Ça me surprend toujours que les gens s’intéressent à moi. Sinon, t’es un sale prétentieux. Quand tu arrives avec une sorte d’humilité, les gens le reconnaissent. Et puis c’est vrai qu’il y a toute une scène anglo-saxonne qui me considère un peu comme une sorte de godfather de la musique électronique. Ça me fait marrer. Je ne me considère pas comme ça. Mais avec le temps… Comme on disait avec Air, il y a de l’oxygène dans l’air…
Justement, avant Oxygène, dans les années 70, quand tu sors du GRM, comment tu es considéré ? Comme un savant fou ? Ou comme un jeune plein de talent qui tente des choses un peu futuristes ?
J’étais totalement marginalisé. À cette époque-là, la musique électronique n’existe pas, et donc je faisais partie d’un paquet de fêlés. En même temps, il y avait les Allemands comme Kraftwerk qui commençaient, ou Tangerine Dream. On n’a pas Internet donc on n’est pas en contact. La première fois que j’ai entendu”Autobahn“, j’ai cru que c’était un groupe américain qui chantait en allemand, j’ai trouvé ça hyper cool. Je pensais que c’était un truc californien, à la Beach Boys. Je l’ai découvert quand il est sorti, en 1974. À ce moment, j’étais en plein dans la préparation d’Oxygène et eux venaient de débuter, ils n’étaient connus qu’en Allemagne.
Tout ça pour dire qu’il n’y avait pas l’esquisse d’un mouvement. Ce mouvement, il a été perçu après, par l’extérieur. Mais nous, on ne s’en rendait pas compte. J’étais vraiment tout seul à l’époque. J’étais le premier à avoir un home studio et les gens me prenaient pour un barjot en me voyant faire de la musique chez moi. Si tu faisais de la musique de manière professionnelle, il te fallait un studio avec une vitre derrière laquelle il y a un ingénieur du son, qui est le roi, et toi tu es de l’autre côté, la victime du mec qui dirige tout. Ce n’était pas du tout comme ça que j’avais envie de travailler. Et c’est devenu aujourd’hui la manière la plus populaire de travailler. À cette époque-là, c’était le contraire.
Le travail de Krafwerk t’inspirait à l’époque ?

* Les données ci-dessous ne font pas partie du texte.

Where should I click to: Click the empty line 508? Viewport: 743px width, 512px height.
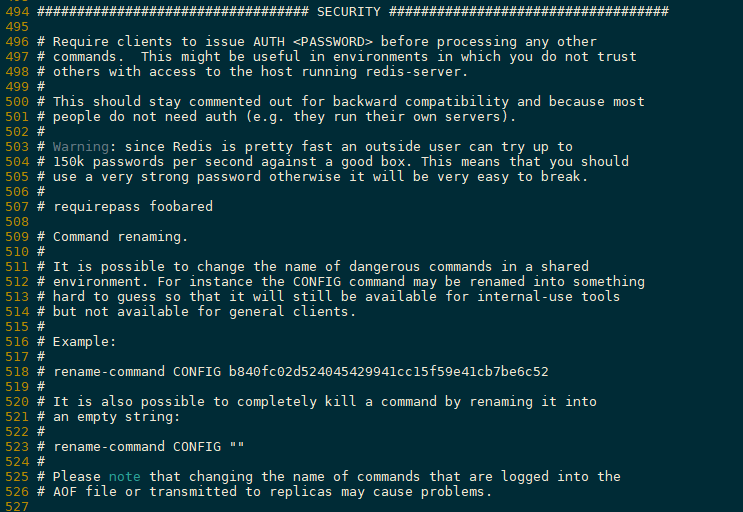[x=353, y=222]
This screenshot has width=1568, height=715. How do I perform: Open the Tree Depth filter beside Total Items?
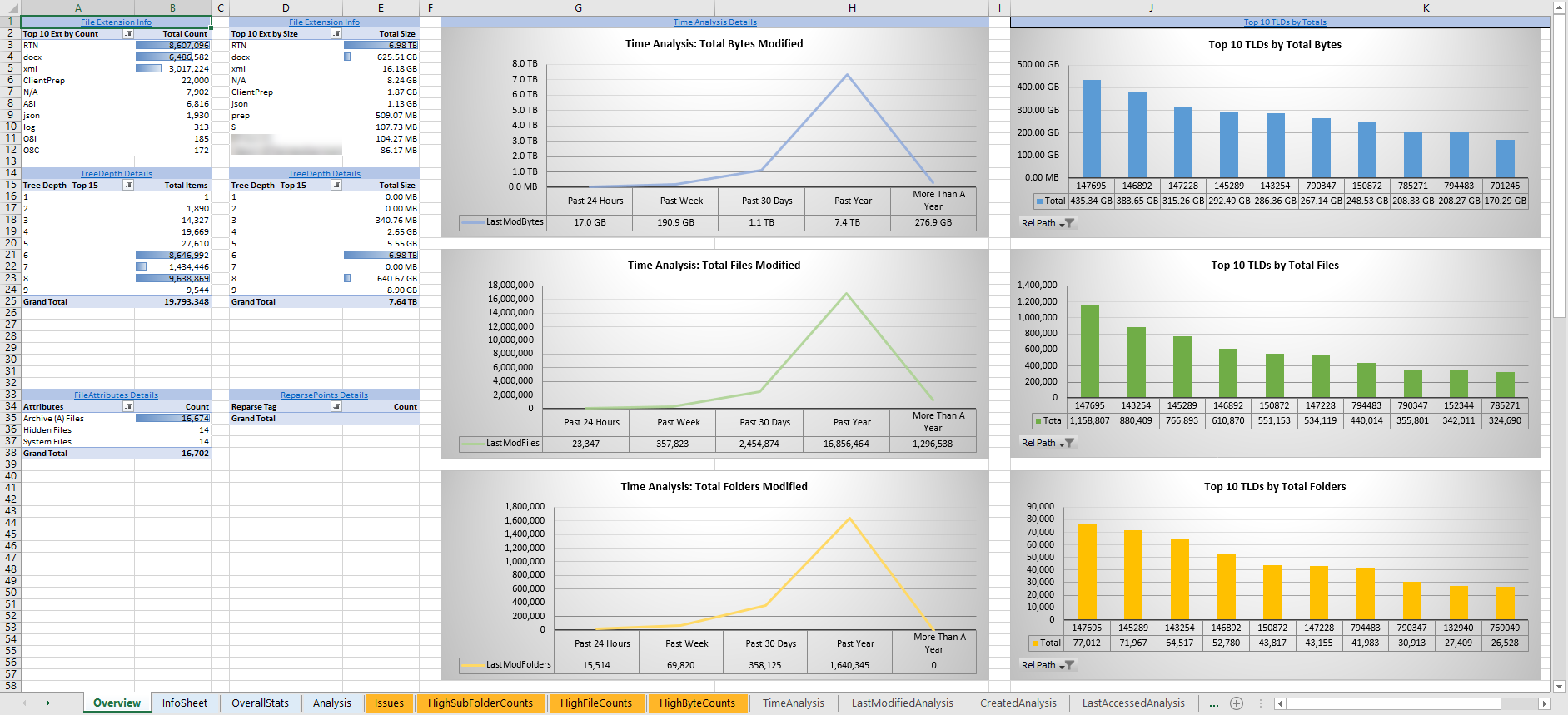click(x=127, y=186)
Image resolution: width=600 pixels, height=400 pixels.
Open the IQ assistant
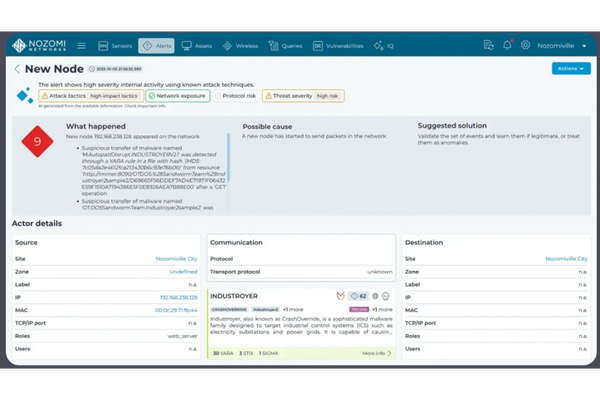tap(384, 46)
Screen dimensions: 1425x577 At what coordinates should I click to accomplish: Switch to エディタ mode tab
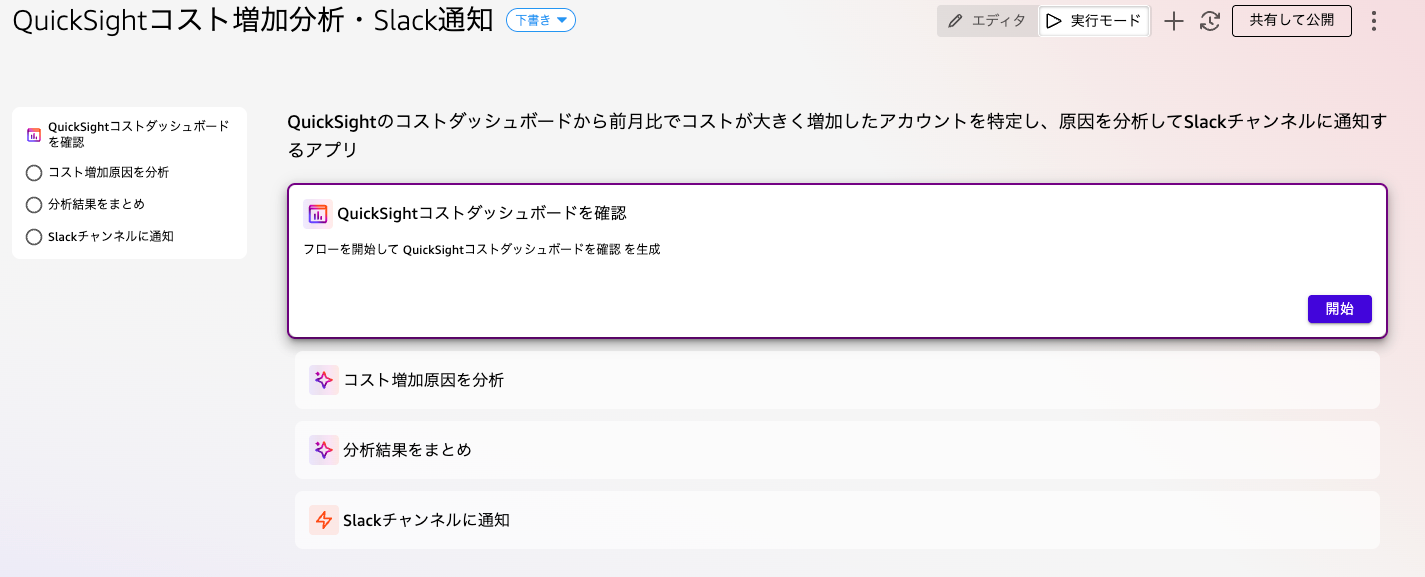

Au départ, chacun travaillait dans son coin. On ne savait pas trop ce que les uns et les autres faisaient, à part à travers les albums. Dès qu’ils sortaient, on les écoutait. On en a parlé avec Tangerine Dream, parce qu’on ne s’était jamais vraiment rencontrés. J’ai passé un bon bout de temps dans le studio. Ils m’avaient préparé un truc d’anthologie en guise de bienvenue, une version Tangerine Dream d’Oxygène. Edgar Froese était déjà assez malade et je ne m’en rendais pas vraiment compte. Il est décédé quelques semaines après. “Zero Gravity“ est le dernier morceau que Tangerine Dream aura fait avec l’âme du groupe, avec Edgar… C’était génial parce qu’ils ne savaient pas trop pourquoi je venais. C’était surtout la période synthé du groupe qui m’intéressait. Leur époque rock, avec le sax et les guitares, j’aimais nettement moins. Mais dès le départ, je leur ai dit que je voulais faire un truc purement électronique, avec des synthés, analogiques ou numériques.
Et avec Jeff Mills, qui n’est pas de la même époque, ça s’est passé comment ?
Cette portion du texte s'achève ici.